Aspen Bibliography

Woody plant grazing systems: North American outbreak folivores and their host plants

Document Type

Contribution to Book

Source

Baranchikov, Yuri N.; Mattson, William J.; Hain, Fred P.; Payne, Thomas L., eds. Forest Insect Guilds: Patterns of Interaction with Host Trees; 1989 August 13-17; Abakan, Siberia, U.S.S.R. Gen. Tech. Rep.

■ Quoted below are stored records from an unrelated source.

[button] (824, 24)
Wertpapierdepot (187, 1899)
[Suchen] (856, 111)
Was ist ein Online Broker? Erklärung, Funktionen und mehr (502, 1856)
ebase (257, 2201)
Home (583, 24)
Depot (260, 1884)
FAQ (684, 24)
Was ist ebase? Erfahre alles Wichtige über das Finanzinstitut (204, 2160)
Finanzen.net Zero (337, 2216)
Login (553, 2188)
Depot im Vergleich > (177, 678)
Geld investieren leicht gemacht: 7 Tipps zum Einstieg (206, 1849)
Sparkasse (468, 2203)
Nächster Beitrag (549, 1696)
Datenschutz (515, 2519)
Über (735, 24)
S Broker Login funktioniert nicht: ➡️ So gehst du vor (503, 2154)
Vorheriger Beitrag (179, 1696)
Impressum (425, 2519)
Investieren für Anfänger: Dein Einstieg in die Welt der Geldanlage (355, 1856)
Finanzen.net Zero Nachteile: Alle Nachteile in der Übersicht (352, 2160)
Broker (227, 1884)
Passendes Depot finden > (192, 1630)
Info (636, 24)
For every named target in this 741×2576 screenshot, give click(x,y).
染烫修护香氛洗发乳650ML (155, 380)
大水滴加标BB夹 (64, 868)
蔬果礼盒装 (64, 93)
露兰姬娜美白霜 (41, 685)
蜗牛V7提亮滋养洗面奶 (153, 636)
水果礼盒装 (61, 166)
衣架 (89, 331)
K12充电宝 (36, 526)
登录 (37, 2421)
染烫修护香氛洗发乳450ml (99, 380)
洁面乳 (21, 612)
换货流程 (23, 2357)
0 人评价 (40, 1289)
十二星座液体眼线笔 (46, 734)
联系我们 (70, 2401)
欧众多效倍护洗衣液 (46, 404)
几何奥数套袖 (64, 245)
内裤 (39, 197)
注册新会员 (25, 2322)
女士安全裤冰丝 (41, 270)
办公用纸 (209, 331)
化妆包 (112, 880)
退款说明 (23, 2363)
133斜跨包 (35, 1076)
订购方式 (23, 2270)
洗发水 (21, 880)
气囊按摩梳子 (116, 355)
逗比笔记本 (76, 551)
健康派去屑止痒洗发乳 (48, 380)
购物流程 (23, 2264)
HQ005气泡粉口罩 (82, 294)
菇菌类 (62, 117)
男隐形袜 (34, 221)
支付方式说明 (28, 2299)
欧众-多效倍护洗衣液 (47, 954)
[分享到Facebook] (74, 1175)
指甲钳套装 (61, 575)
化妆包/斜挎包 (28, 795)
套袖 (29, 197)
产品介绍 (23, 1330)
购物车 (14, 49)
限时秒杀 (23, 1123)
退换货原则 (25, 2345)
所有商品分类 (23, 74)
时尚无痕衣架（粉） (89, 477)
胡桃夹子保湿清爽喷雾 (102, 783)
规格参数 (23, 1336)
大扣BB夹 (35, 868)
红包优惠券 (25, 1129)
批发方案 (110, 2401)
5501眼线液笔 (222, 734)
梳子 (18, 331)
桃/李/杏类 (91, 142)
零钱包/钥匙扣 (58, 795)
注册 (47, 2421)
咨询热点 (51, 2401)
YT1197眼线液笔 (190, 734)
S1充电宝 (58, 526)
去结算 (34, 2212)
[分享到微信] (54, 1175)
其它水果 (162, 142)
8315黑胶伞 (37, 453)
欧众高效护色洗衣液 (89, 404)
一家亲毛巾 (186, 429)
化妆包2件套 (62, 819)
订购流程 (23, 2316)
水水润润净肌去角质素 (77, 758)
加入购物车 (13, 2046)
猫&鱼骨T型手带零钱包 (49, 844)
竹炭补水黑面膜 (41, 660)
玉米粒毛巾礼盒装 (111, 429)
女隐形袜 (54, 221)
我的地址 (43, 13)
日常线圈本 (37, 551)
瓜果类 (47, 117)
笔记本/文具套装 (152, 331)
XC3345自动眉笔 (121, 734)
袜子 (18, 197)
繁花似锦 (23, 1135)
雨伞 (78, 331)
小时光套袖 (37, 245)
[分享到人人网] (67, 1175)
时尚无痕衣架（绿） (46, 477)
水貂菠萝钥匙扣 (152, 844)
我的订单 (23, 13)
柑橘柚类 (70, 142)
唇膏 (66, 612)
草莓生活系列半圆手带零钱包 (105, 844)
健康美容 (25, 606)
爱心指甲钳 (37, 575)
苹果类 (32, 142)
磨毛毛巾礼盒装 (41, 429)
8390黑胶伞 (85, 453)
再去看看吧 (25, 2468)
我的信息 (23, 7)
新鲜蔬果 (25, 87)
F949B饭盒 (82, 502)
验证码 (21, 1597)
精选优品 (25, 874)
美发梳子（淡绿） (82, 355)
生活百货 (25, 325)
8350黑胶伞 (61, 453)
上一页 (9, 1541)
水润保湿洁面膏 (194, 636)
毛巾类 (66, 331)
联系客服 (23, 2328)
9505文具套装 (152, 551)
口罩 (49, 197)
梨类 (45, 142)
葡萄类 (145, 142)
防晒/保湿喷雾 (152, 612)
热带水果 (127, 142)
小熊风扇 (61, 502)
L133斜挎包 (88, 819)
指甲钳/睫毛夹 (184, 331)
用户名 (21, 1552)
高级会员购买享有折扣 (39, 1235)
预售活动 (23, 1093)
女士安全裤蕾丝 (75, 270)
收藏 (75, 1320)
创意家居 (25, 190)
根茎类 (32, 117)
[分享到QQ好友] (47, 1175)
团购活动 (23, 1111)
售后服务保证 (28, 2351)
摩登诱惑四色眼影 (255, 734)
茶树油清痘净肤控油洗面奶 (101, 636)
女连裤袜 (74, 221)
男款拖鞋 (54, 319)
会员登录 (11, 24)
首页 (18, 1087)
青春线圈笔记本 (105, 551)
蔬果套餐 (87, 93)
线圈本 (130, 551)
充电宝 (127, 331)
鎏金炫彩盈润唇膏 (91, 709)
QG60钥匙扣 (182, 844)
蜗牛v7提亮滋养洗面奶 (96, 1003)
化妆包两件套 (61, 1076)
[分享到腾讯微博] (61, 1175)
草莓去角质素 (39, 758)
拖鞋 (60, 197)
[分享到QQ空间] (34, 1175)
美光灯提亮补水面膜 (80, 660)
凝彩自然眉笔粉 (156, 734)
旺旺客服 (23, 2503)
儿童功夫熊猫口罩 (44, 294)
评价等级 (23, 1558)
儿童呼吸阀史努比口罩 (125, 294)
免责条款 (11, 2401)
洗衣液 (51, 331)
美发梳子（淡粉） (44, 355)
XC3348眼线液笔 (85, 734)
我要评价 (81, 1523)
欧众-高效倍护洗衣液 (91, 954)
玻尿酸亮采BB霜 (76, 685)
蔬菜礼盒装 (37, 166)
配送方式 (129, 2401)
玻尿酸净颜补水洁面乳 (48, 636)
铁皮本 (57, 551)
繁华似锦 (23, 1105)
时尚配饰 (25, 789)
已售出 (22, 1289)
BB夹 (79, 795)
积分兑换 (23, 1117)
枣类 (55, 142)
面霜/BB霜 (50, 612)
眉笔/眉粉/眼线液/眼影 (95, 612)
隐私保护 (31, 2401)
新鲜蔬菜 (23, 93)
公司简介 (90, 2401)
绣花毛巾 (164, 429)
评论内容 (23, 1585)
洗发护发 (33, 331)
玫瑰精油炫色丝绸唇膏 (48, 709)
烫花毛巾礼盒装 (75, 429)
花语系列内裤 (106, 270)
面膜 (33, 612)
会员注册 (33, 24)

NE-153. Radnor, PA: U.S. Department of Agriculture, Forest Service, Northeastern Forest Experiment Station: 53-84.

Editor

Y.N. Baranchikov, W.J. Mattson, F.P. Hain, T.L. Payne

Journal/Book Title/Conference

Forest Insect Guilds: Patterns of Interaction with Host Trees

First Page

53

Last Page

84

Publication Date

1991

Abstract

In North America, about 85 species of free feeding and leafmining folivorous insects in the orders Lepidoptera and Hymenoptera periodically cause serious and widespread defoliation of forest trees (Appendix 1). We call these insects expansive outbreak folivores based on the following criteria: 1) population eruptions occur two or more times per 100 years, 2) severe host defoliation (> 50 percent) occurs for 2 or more years per eruption, and 3) the area of each individual outbreak exceeds 1,000 contiguous ha. There are about 20 other insects whose populations meet criteria one and two, but not criterion three. These we term local outbreak folivores and do not deal with them in this paper because they may operate on an entirely different scale than the expansive species.